Caiado, Daniel Vilela e Arruda vão afinar o discurso com prefeitos

Wilson Silvestrepor Wilson Silvestre em 25 de julho de 2026 às 08:11
Caiado, Daniel Vilela e Arruda vão afinar o discurso com prefeitos
Ilustração: Takeshi Gondo

É nesse cenário que Ronaldo Caiado recebe, na quarta-feira (29), os prefeitos do Entorno do DF para um almoço

 

Almoço de político nem sempre é regado a iguarias finas e vinhos, mas, invariavelmente, é no trivial que se arquitete estratégias e aliados. É nesse cenário que o pré-candidato a presidente da República, Ronaldo Caiado (PSD), recebe, na quarta-feira (29), os prefeitos do Entorno do Distrito Federal para um almoço em Brasília com três pratos e um apelo político. Entre os convidados, além dos prefeitos, o pré-candidato a governador do Distrito Federal, José Roberto Arruda (PSD), o empresário e presidente do PSD-DF, Paulo Octávio, o presidente do Avante regional, ex-senador Gim Argello e, claro, o governador de Goiás, Daniel Vilela (MDB), um dos maiores interessados no capital político do Entorno.

Caiado quer mostrar aos prefeitos, e sobretudo a Daniel Vilela (MDB), que sua pré-candidatura a presidente existe além das fronteiras de Goiás. Para isso, escalou José Roberto Arruda (PSD) para carregar a bandeja do PSD no Entorno e no DF. O ex-governador, goste-se ou não, é hoje um dos poucos nomes do PSD que sorri para a pré-candidatura de Caiado ao Planalto. Em seguida, o prato principal, com nome e sobrenome: Daniel Vilela. De olho nos brasilienses que, por saudade ou pura preguiça de trocar o título, ainda votam em solo goiano. O mesmo ocorre com os mais de 100 mil eleitores do Entorno que votam no DF.

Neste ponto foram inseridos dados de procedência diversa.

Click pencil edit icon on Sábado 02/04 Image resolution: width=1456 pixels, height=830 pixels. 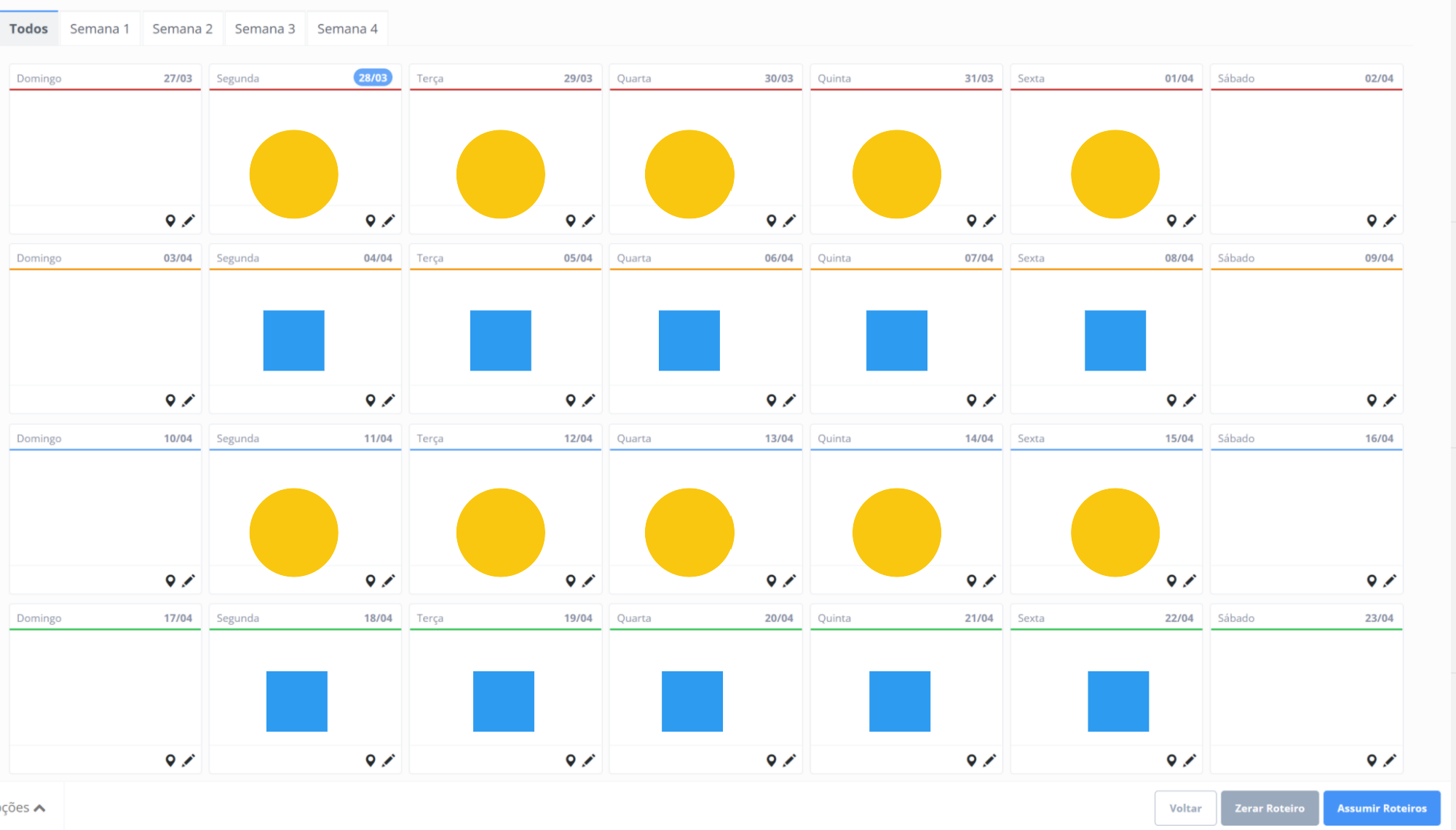point(1390,221)
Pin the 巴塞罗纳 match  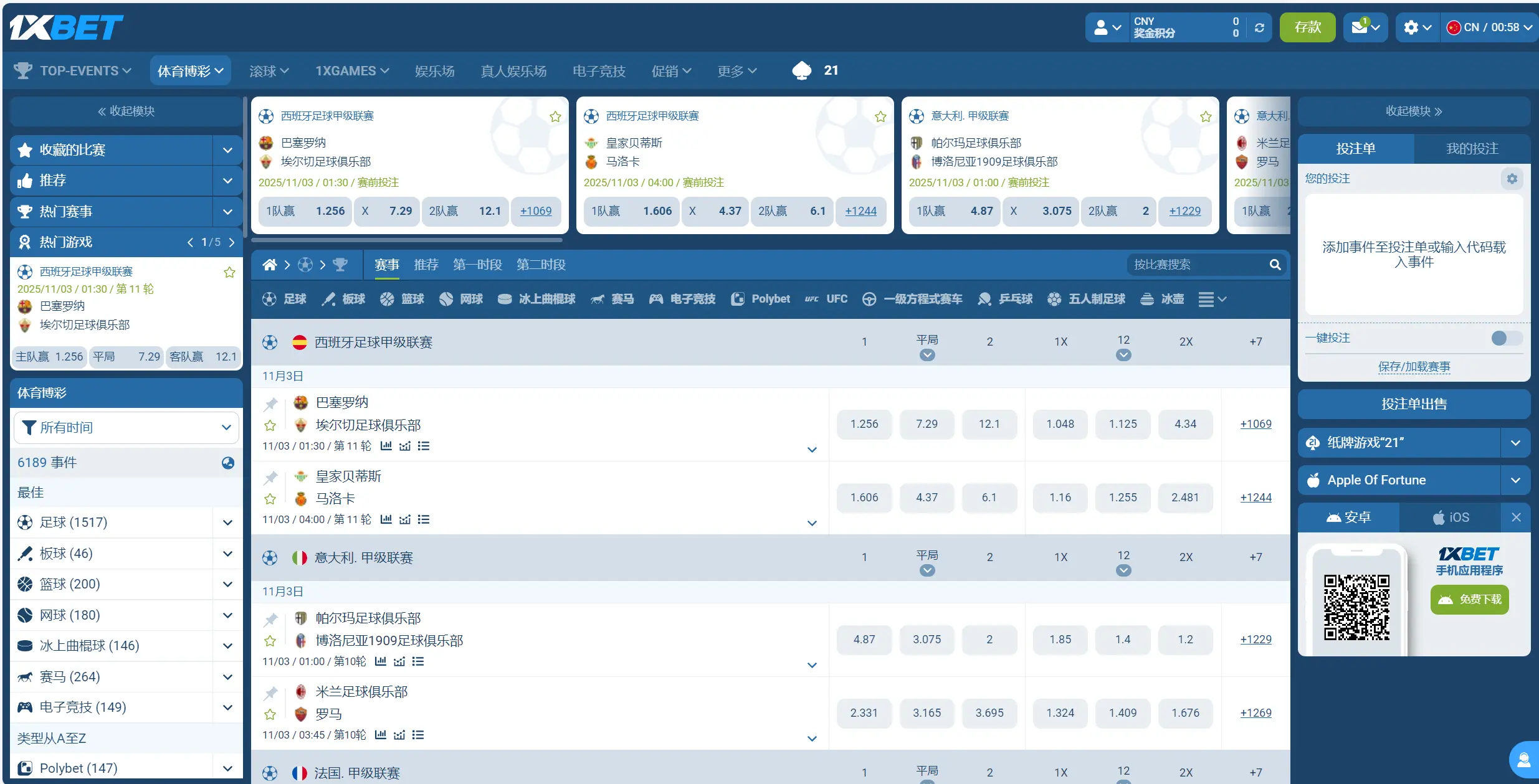tap(270, 404)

Tudo isso poderia parecer apenas cerimônia, um daqueles almoços em que se troca elogio por elogio, mas os números do TRE-DF explicam por que ninguém sairá da mesa de mãos vazias. Nesta eleição, o DF recebeu 12.884 eleitores do Entorno, enquanto 10.801 moradores da capital federal fizeram o caminho inverso e transferiram o título para as cidades goianas vizinhas. Um intercâmbio culinário que o trio faz questão de saborear, mas também para afinar o discurso em apoio a José Roberto Arruda para governador do DF, Daniel Vilela em Goiás e, naturalmente, Caiado para presidente da República.

Vinicius: “Unidos por Caiado, Daniel e Arruda”
A coluna ouviu o prefeito de Valparaíso, Marcus Vinicius (MDB), sobre esse encontro dos prefeitos do Entorno com Caiado, Daniel e Arruda. “Esse almoço vai unificar o discurso de apoio ao nosso presidenciável Ronaldo Caiado, à reeleição do governador Daniel Vilela em Goiás e de José Roberto Arruda no DF”, analisa. Vinícius ressalta que a região deu duas vitórias a Ronaldo Caiado e, “agora, unidos, vamos eleger Caiado presidente, Daniel governador de Goiás e Arruda no DF”. “Precisamos dos três para ajudar o Entorno avançar em mais conquistas sociais e econômicas.”

Mangão: foco 1º turno
Para o prefeito de Novo Gama, Carlinhos do Mangão (PL), o Entorno também tem um papel importante, não só na eleição para governador de Goiás com Daniel Vilela, Ronaldo Caiado presidente e José Roberto Arruda governador do DF, mas, sobretudo, para o Entorno. “Da minha parte, vou fortalecer a campanha de Daniel Vilela e Caiado na região e conclamar os meus colegas para fazer o mesmo, se possível, eleger Daniel no primeiro turno. Da mesma forma, ajudar Arruda a vencer a eleição do DF”, pontua Mangão. O prefeito diz que isso vai fortalecer muito a campanha.

Volta ao passado
Muito se esperava na esquerda goiana que, com a saída de Flávia Morais do PDT, o partido enfim voltasse às origens e caminhasse ao lado das demais siglas progressistas depois de anos de desencontros. A festa, porém, durou pouco. Agora é o PSB que ameaça pular do barco, caso a reivindicação de uma vaga ao Senado para Isaura Lemos não seja atendida.

PSB fora?
A saída do PSB seria uma baixa e tanto para a pré-candidatura de Luis Cesar Bueno, pois não se trata de uma sigla qualquer. É o segundo maior partido de esquerda do País. Se o PT souber de matemática, vai perceber que as contas fecham melhor assim: as duas vagas ao Senado com PSB e PDT, enquanto ao PSOL restaria a vice, espaço mais compatível com seu tamanho real nas urnas.

Fora dos debates – O presidente Lula (PT), que sempre se vendeu como bom orador, agora avalia não dar as caras nos debates. Sabe que carrega escândalos que os adversários não vão deixar de cobrar. Ruim para a democracia, que vive do confronto de ideias.